● **About this exercise**
Go through the entries and copy every line that has the string "computer" in it.
*** Opening of Task input ***
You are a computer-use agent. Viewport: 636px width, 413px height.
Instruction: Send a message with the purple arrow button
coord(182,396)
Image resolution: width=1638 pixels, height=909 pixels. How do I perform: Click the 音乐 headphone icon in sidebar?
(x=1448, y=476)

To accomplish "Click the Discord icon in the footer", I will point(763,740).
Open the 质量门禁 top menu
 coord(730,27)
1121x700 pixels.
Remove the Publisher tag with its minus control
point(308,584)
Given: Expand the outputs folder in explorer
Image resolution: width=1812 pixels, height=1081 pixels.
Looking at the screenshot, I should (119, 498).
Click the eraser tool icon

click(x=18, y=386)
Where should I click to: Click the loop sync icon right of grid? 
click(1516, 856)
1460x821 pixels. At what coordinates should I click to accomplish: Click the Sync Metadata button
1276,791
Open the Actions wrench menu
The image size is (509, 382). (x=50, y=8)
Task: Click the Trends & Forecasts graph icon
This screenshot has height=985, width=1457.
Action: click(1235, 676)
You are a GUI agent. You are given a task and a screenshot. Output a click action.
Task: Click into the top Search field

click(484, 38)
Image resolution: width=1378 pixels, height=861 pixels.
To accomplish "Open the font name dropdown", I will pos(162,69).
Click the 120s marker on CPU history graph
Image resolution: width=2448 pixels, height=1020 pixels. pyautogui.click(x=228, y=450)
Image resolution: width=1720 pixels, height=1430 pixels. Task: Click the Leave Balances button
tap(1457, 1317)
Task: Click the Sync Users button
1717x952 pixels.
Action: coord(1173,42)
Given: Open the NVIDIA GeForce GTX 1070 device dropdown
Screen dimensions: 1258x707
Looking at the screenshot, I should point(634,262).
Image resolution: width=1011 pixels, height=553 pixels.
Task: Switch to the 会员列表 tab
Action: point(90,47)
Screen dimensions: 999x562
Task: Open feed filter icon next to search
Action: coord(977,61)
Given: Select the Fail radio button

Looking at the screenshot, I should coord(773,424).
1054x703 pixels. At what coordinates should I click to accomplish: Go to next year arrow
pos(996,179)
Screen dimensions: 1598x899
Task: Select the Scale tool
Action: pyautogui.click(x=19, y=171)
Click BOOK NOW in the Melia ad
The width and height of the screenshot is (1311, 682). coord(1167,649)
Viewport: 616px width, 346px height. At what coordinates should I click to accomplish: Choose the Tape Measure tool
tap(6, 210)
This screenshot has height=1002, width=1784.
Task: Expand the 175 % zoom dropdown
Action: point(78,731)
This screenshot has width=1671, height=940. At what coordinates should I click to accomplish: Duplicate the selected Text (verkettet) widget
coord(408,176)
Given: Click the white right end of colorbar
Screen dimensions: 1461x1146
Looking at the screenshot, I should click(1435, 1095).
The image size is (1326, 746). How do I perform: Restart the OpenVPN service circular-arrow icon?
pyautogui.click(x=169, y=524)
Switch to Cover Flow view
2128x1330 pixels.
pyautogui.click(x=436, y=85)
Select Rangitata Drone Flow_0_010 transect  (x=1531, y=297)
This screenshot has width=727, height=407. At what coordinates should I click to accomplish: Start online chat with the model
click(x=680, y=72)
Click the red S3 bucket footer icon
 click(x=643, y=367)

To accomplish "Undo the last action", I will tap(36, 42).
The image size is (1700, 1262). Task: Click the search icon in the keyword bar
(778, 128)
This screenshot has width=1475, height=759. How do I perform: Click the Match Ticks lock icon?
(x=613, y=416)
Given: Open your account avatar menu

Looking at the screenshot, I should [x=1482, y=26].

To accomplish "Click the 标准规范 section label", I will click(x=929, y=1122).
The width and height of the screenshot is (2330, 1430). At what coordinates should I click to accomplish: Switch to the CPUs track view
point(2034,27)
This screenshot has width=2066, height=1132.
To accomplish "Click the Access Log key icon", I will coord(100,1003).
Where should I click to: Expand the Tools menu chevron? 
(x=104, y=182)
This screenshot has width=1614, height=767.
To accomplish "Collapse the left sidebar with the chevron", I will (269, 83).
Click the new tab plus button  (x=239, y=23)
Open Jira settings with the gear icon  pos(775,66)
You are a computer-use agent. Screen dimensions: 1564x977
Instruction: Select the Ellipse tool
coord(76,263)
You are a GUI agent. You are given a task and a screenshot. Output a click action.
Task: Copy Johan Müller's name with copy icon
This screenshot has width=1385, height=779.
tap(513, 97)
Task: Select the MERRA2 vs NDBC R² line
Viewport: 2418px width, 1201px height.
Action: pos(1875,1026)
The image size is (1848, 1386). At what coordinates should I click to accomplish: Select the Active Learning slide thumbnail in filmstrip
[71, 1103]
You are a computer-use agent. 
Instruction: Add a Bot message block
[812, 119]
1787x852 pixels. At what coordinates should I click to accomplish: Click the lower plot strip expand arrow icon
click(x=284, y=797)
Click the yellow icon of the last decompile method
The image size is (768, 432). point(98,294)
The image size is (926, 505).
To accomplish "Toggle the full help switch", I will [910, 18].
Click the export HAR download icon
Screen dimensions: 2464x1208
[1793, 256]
*** Close of Task input ***
● **Result**
You are a computer-use agent. Viewport: 636px width, 413px height.
You are a computer-use agent. Screen dimensions: 1564x977
You are a computer-use agent. 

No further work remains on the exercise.